The Evangelical Lutheran Church in America is a diverse church.  That fact is not new. The question is: how diverse can we be, yet remain configured as one community of Christ?  Right now that goal feels far out of reach, perhaps even impossible to achieve.  Of course, there were earlier times in the church when the emotions and intensity of differences paralleled this moment.  Examples that come to mind are … in the early church when there was a call for the inclusion of Gentiles in the Church of Jesus Christ alongside former Jews; in the Reformation; in the debate over slavery; in the ordination of women; and in the decisions on full communion with the Episcopal Church.  Oh be sure, each of these examples is distinct and not like the others.  The similarity rests in the intense feelings generated around differences persons had with one another.

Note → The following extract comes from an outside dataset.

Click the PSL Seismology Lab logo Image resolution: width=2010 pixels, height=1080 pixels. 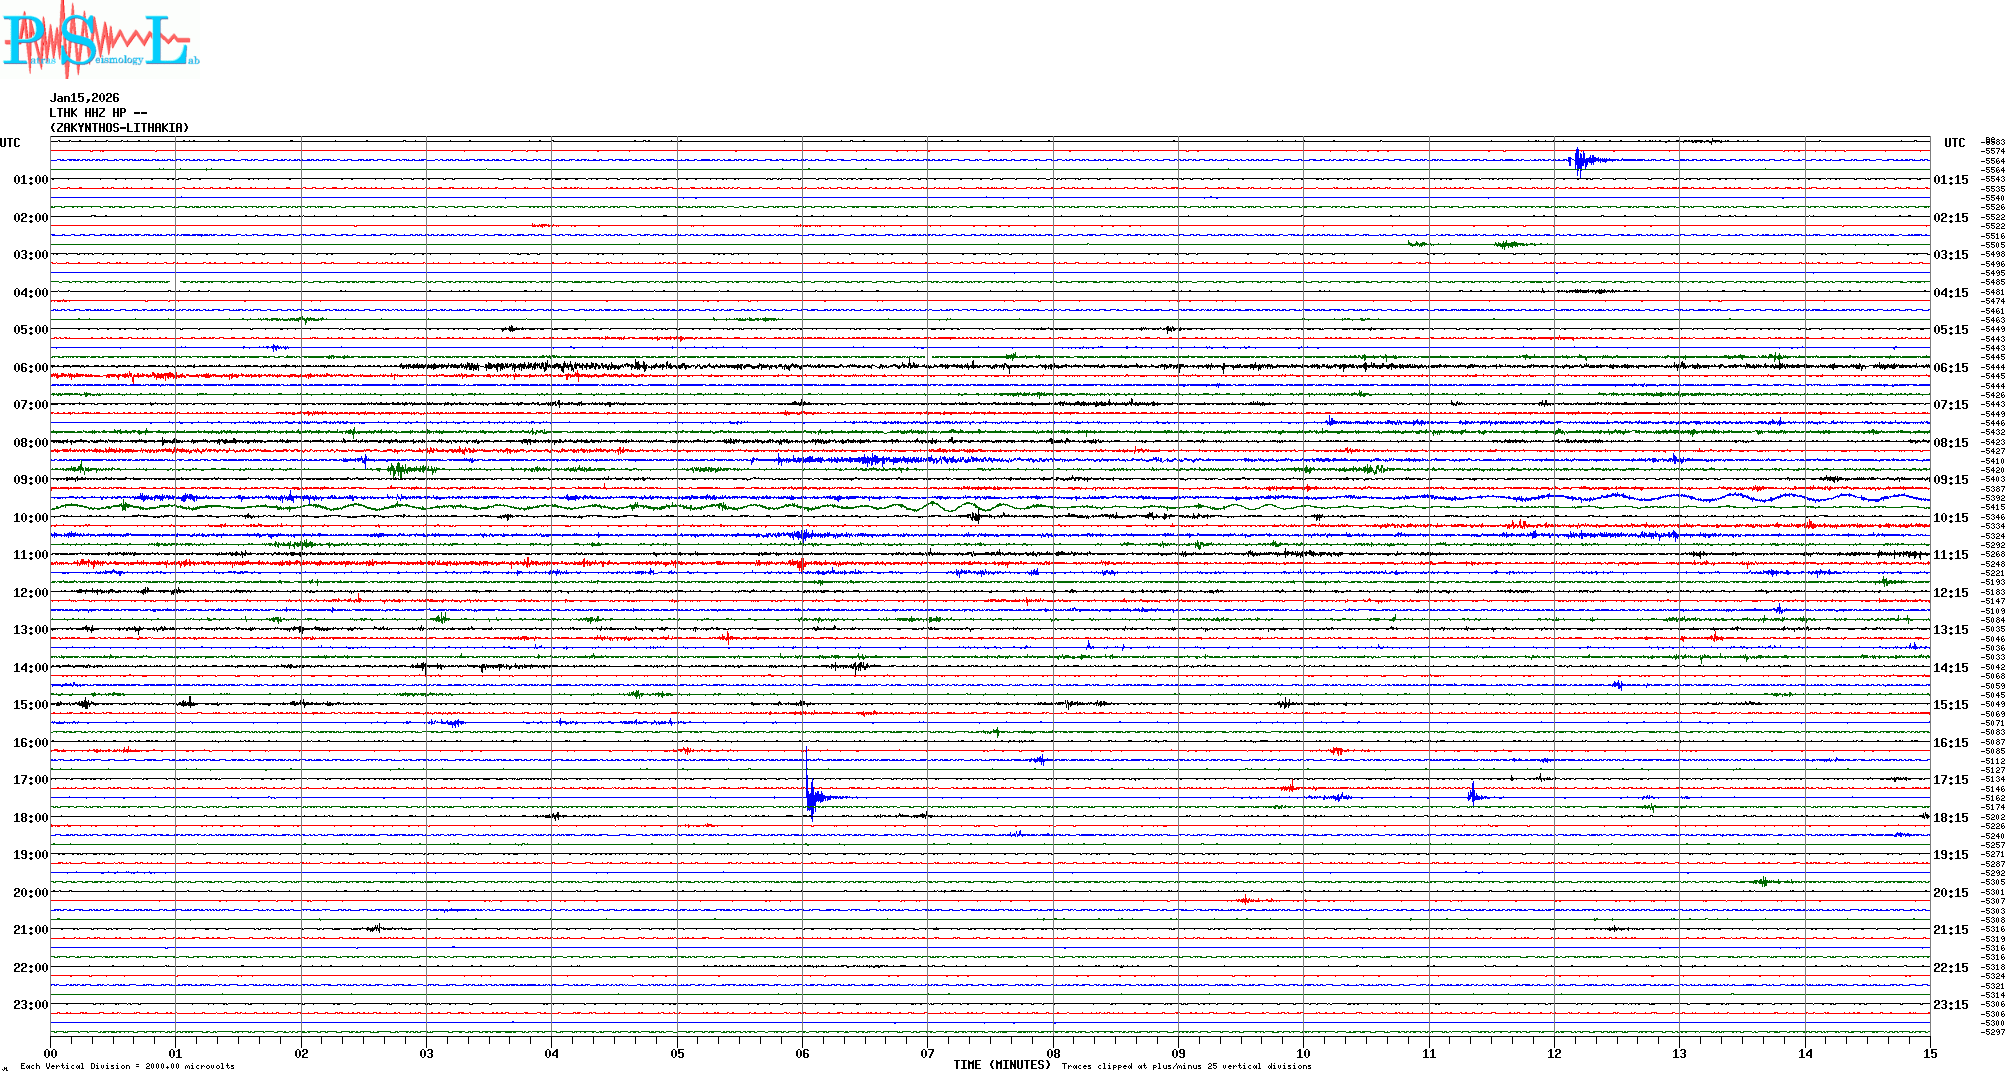[x=100, y=40]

I have no instant solutions or ready answers to our present circumstance.  What I do know, … and believe, is that what we need, right now, is to trust our lives, our differences, and this church to God.  No matter how we feel about the ELCA’s sexuality decisions, this world is in desperate need of us to be mission centers where people gather to be fed by God’s Word and then scatter to witness and serve in the name of Jesus.  Yes, I know, I know some of you feel like you want to take action; you feel compelled to do something to reflect your dissatisfaction with the decisions, because they fail to reflect the authority of Scripture, the Confessions and long standing traditions of the Church.  Of course, others of you may be thinking, “well it is your turn to suffer.  I have felt marginalized in this church for years, so now you know how it feels”. For this group of people recent sexuality decisions are about justice and care for those who are gay and lesbian persons.

It is in that kind of world that we find ourselves; the challenges for us are many and the burdens feel heavy.  Yet I know you to be like that tree Jeremiah references, with roots nurtured and fed by the life-giving stream who is Jesus Christ.  Therefore, though this ‘drought’ of tension and discontent can feel ominous, the Lord will continue working in us.  This one who is Lord of all, then, calls all of us, no matter our position on sexuality (or any other difference of opinion for that matter) to love God and one another, to forgive as we have been forgiven, to care for one another, to respect one another’s differences, and to bear one another’s burdens.  Knowing that and feeling that deep and abiding faith, please be reminded these things have not changed …

    • Jesus Christ is Lord of all and has a mission for this church and the disciples who are a part of it.
    • Jesus will continue to be present to each of us in promise of forgiveness spoken, in the Word of God read and proclaimed, and in the water of baptism, and the bread and wine of the meal.
    • We can trust that God’s continuous initiatives in our lives will mean blessings for us and our church.
    • Ministry will continue to occur through those whose roots are regularly fed by the gifts of God.
    • Congregations will continue, as they always have in the Lutheran Church, to decide who they will call to be their pastors and lay rostered leaders.
    • I am not going anywhere.  I remain committed to walk with you during this time of challenging differences and uncertainty.

    As I close, I invite you to pause … take a deep breath … and pray with me.

    Gracious and life-giving God, we pray for all of us who are the Evangelical Lutheran

Church in America.  Where it is corrupt, purify it; where it is in error, direct it; where it needs compassion, supply it; where it could use courage, grant it; where in anything it is amiss, reform it; where it is right, strengthen it; where it is in need, provide for it; where it is divided, reunite it, for the sake of Jesus Christ, your Son, our Lord.  Amen and Amen.